PRS Aaa is the highest credit rating on PhilRatings’ long-term credit rating scale. These obligations are of the highest quality with minimal credit risk as the issuer’s capacity to meet its financial commitment on the obligation is extremely strong.
The bonds were issued in two tranches, with P8.5 billion due in June 2015 and P3.5 billion due in December 2016.
In issuing the rating, PhilRatings took into account EDC’s reinforced sustainable revenue stream and strong cash flow generation; enhanced standing as the leading vertically integrated geothermal power producer in the country; and its financial flexibility, as well as improved debt profile, thereby mitigating various operational and financial risks.
PhilRatings also considered EDC’s weakened profitability during the interim period due to the non-cash non-recurring impairment provision in relation to the Northern Negros Geothermal Power Plant (NNGPP).

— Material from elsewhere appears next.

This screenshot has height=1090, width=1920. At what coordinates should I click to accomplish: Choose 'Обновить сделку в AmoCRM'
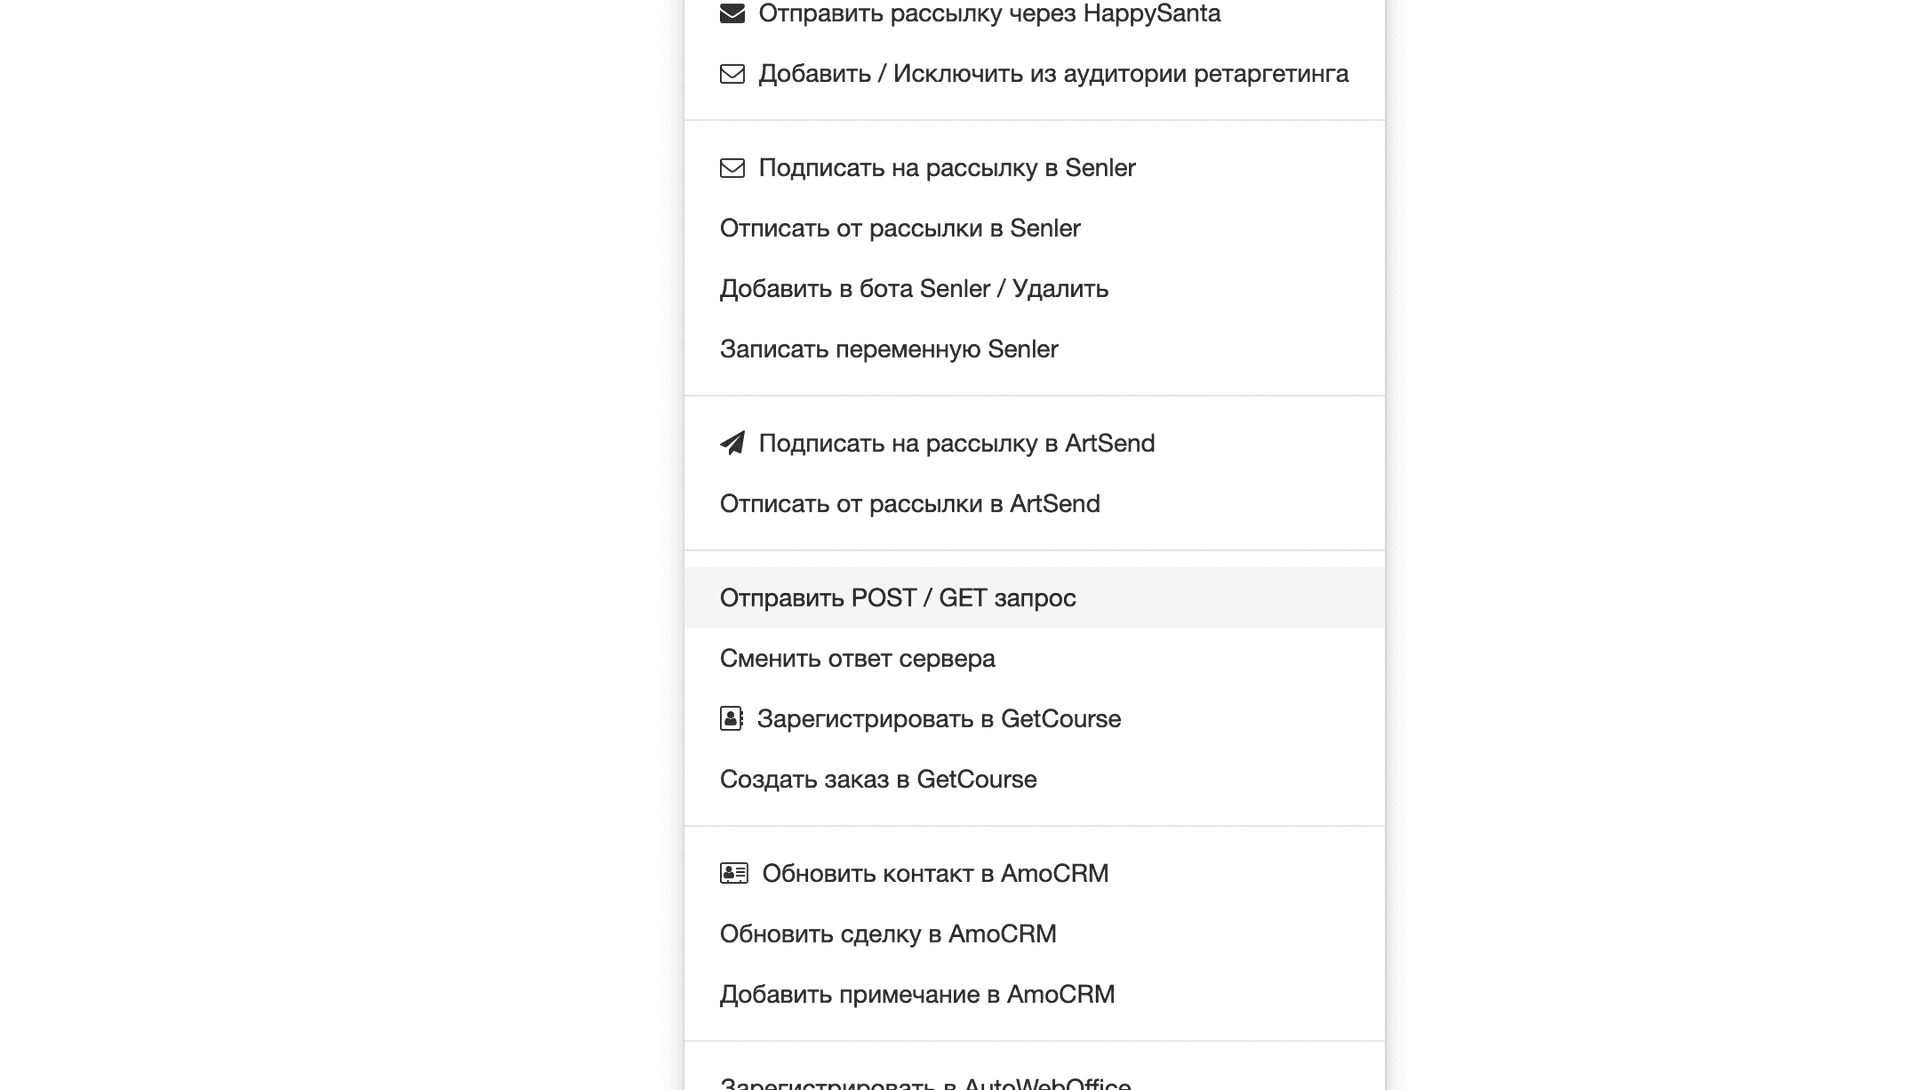coord(887,934)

EDC’s acquisition and rehabilitation of key government geothermal privatization projects (i.e. Palinpinon-Tongonan and the Bacon-Manito plants) marked the full integration of EDC’s geothermal value chain: from steam production to electricity generation. This allows harmonization in the decision making process and savings in total operational costs.
Aside from operational efficiency, this strategy is also expected to contribute to the stability of revenues going forward as these plants undergo rehabilitation to restore them to maximum capacity.
Bulk of the company’s energy production is contracted and tied to long-term take-or-pay contracts. Although this may hinder EDC from profiting from any sudden price advantage or opportunity in the Wholesale Electricity Spot Market (WESM), such arrangement provides sustainable and predictable cash flows for the company.
“Apart from the robust cash generated by operations, incremental borrowings further enhance cash levels of the company. EDC has several layers of financial flexibility given the long-term arrangements it maintains with various financial institutions, its improving debt profile and lighter covenants and terms it has negotiated for some of its loans in 2011, “ PhilRatings said.
The average tenor of EDC’s loans has been effectively lengthened while financing costs have also been substantially reduced as new loans have replaced some of the outstanding expensive debt.
EDC also continues to prepay its third currency loans to shift to peso denominated and US dollar-denominated debt, considering the natural hedge provided by its offtake contracts, thereby minimizing exposure to foreign exchange risk.
All these are expected to provide EDC with heightened opportunity to support the company’s growth priorities and operational efficiency going forward.